CA19-9 is a tumor-associated antigen and a useful additional test in evaluation of patients with pancreaticobiliary malignancies. However, CA19-9 has a varying sensitivity (50%–90%) and specificity (54%–98%)9 and is often falsely elevated in benign diseases such as gallbladder stone disease, chronic pancreatitis, hepatitis, liver cirrhosis, renal failure, duodenal ulcer, gastric polyps, colonic polyps, and renal cyst.10
Hemangiomas are benign, mostly asymptomatic and found incidentally, whereas gallbladder carcinomas are typically lethal tumors and the fifth most common malignancy of the gastrointestinal tract in the United States.11 Precise preoperative imaging evaluation is of great importance in planning patient management and surgical extent.
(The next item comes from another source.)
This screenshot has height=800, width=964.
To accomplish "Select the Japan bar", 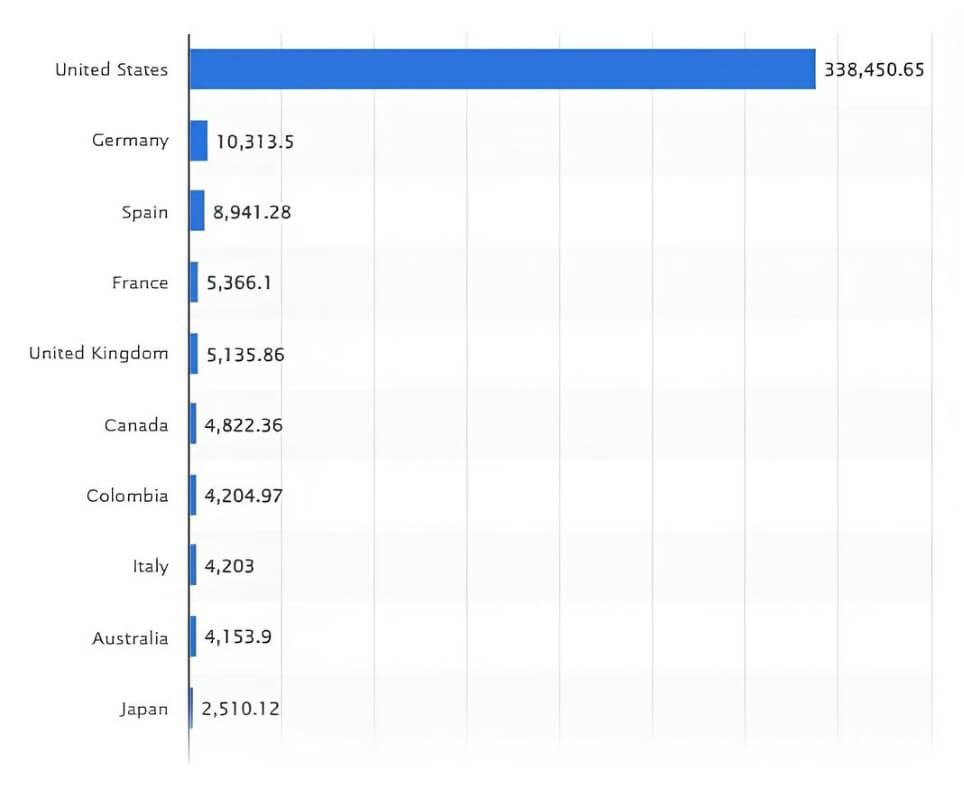I will 191,709.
In cases of gallbladder carcinoma, common patterns on imaging includes focal or diffuse gallbladder wall thickening, a mass replacing the gallbladder or a polypoid mass.12, 13 Radiological evaluation may be difficult, and many conditions may be mistaken for gallbladder carcinomas. Some of the most common mimickers of gallbladder carcinoma are xanthogranulomatous cholecystitis, adenomyomatosis, polyps, adenomas, and metastatic disease. Our case is the first case of sclerosing hemangioma mimicking gallbladder carcinoma described in the literature and illustrates the importance of including sclerosing hemangiomas in the differential diagnosis of gallbladder lesions as patient management is totally different. Fortunately, in our case, no further radical resection was required after the frozen section evaluation.
Conflicts of interest
All authors have no conflicts of interest to declare.